La plupart des vingt-trois femmes pour lesquelles l’Académie a voté des médailles appartiennent à une classe qu’elle est habituée à rencontrer dans ses concours : ce sont des servantes qui ont tout sacrifié pour ne pas abandonner leur maître tombé dans l’indigence, qui, comme la veuve Breuil dont je vous parlais tout à l’heure, sont parvenues, par des prodiges de dévouement, en se condamnant elles-mêmes à un travail accablant et aux plus pénibles privations, à leur procurer des moyens d’existence, à leur donner, dans leurs maladies, les soins que réclamait leur état. D’autres ont exercé dans leur profil, famille, envers un grand nombre de parents, dont la pauvreté dépassait à peine la leur, ce ministère de charité. D’autres l’ont étendu, pour ainsi dire, à tout ce qu’elles ont rencontré d’êtres souffrants et, délaissés, aux enfants surtout. Le temps me manque pour vous raconter tant d’actes admirables dont on trouvera, d’ailleurs, l’indication dans le livret imprimé, suivant l’usage, à la suite de ce rapport. À défaut même de cette considération impérieuse, j’hésiterais à poursuivre une série de récits qui pourraient fatiguer votre attention. Présentée séparément, chacune de ces biographies ne vous paraîtrait ni moins touchante, ni moins digne d’intérêt que celles que je viens d’esquisser ; mais, accumulées dans un même cadre, je craindrais qu’elles ne vous semblassent un peu monotones. Les drames du vice et du crime ont habituellement une variété qui pique et soutient la curiosité. Il en est autrement des manifestations de la vertu, surtout du genre de vertu que nous récompensons d’ordinaire. Elles ont presque toujours un caractère d’uniformité, de monotonie, je le répète, qui n’en atténue certainement pas le mérite, mais qui parle moins aux imaginations, il y a n’ide moyens de faire le mal, il y en a beaucoup moins de faire le bien. D’où vient cette différence ? On a dit avec raison que la vérité, par la force des choses, est une, tandis que l’erreur est nécessairement multiple. Ce serait aller trop loin que d’appliquer cet axiome, dans toute son étendue, au bien et au mal moral. N’oublions pas pourtant que le bien est une des faces de la vérité, de même que le mal est une des faces de l’erreur, et que, par conséquent, au moins dans une certaine mesure, ils doivent participer à la nature de l’une et de l’autre.
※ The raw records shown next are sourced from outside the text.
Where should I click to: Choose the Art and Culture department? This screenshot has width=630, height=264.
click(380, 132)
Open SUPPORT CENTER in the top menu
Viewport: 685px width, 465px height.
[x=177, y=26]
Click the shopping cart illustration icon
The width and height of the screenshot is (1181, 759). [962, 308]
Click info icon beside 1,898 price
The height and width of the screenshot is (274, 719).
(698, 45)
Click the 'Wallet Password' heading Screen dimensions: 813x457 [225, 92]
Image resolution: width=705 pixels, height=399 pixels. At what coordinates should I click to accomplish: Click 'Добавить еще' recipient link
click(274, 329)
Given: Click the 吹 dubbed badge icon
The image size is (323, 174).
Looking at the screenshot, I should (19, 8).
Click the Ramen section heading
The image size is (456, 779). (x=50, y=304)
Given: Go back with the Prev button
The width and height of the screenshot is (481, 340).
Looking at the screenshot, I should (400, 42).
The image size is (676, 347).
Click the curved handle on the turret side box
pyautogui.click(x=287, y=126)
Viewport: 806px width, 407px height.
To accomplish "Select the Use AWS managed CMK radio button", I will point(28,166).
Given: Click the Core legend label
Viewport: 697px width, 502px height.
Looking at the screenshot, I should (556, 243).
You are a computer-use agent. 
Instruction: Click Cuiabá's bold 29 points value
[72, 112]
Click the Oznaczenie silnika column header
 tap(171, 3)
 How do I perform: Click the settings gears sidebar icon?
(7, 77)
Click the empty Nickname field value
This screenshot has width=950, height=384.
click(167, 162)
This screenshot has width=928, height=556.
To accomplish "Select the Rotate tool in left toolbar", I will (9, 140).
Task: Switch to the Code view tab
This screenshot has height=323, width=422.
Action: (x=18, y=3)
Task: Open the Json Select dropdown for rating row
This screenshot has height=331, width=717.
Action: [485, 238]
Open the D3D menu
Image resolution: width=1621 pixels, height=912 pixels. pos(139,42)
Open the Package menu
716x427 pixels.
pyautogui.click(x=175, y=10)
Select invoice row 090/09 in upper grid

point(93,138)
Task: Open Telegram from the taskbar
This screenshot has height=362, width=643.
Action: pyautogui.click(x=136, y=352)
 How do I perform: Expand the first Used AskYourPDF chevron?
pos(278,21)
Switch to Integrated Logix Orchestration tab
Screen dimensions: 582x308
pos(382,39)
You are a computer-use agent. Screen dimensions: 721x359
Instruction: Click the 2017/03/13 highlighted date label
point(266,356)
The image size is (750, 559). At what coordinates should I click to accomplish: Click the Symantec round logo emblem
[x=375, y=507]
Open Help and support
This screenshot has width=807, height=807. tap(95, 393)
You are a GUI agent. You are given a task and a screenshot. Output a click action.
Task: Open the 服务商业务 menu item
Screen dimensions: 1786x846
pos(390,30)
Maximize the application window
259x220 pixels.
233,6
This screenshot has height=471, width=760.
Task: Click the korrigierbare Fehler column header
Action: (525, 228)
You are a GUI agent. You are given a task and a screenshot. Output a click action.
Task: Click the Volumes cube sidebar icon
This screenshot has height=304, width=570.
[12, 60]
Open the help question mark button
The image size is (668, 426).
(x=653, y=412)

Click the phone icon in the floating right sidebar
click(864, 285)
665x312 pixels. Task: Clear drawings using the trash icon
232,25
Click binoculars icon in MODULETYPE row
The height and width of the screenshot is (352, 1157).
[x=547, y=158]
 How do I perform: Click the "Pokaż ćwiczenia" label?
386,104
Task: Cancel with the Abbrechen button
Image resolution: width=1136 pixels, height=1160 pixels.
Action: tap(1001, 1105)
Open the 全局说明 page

En terminant ce rapport. .je suis heureux de pouvoir annoncer que deux legs recueillis par l’Académie, dans le cours de cette année, la mettent en mesure de multiplier les encouragements qu’elle décerne à la vertu et qu’elle a plus d’une fois regretté de ne pouvoir étendre à tous ceux qui lui paraissent y avoir droit.

Mme la duchesse d’Otrante lui a légué une somme de deux cent mille francs destinée, suivant les expressions de son testament, à donner des prix tous les trois ans pour récompenser de bonnes actions ; ces prix devront être distribués au nom de son frère, le comte Honoré de Sussy.

Mme Sophie de Laussat Jennings, morte à Philadelphie, a légué une somme de deux mille dollars, c’est-à-dire de dix mille francs, dont les intérêts doivent servir à la création d’un prix annuel de vertu, appelé prix Laussat.